Using the data that follows, output only the lines from the line with "Click the CTCL, N (%) column header" up to and including the line with "Instruction: Reply to the 是小凡吗 comment", exactly, leaving pictures aside.

# [Dataset records]

::::

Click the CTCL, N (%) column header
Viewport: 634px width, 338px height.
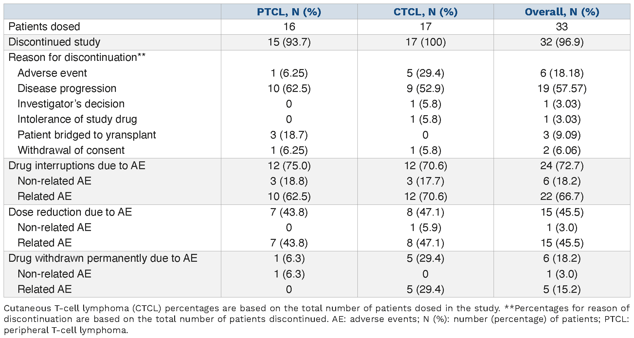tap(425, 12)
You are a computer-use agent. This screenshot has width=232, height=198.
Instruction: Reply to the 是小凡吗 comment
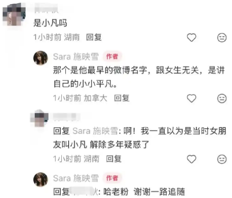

::::

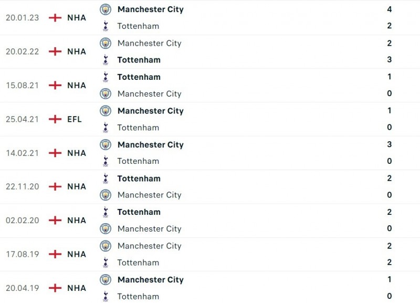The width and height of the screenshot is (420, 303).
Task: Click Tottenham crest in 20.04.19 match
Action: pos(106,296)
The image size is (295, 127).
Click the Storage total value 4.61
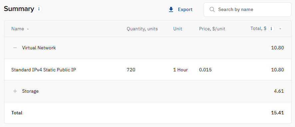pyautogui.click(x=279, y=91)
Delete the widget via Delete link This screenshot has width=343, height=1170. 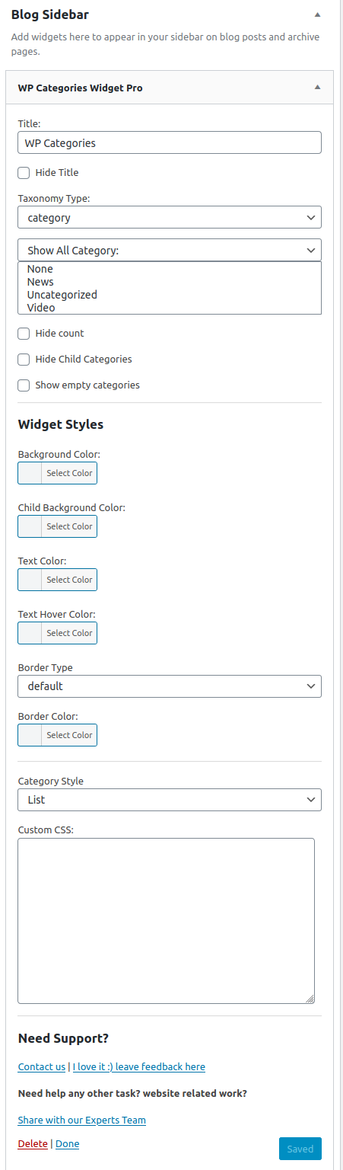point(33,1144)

::::

# [Solution to the problem]
Click the CTCL, N (%) column header
Viewport: 634px width, 338px height.
tap(425, 12)
You are a computer-use agent. This screenshot has width=232, height=198.
Instruction: Reply to the 是小凡吗 comment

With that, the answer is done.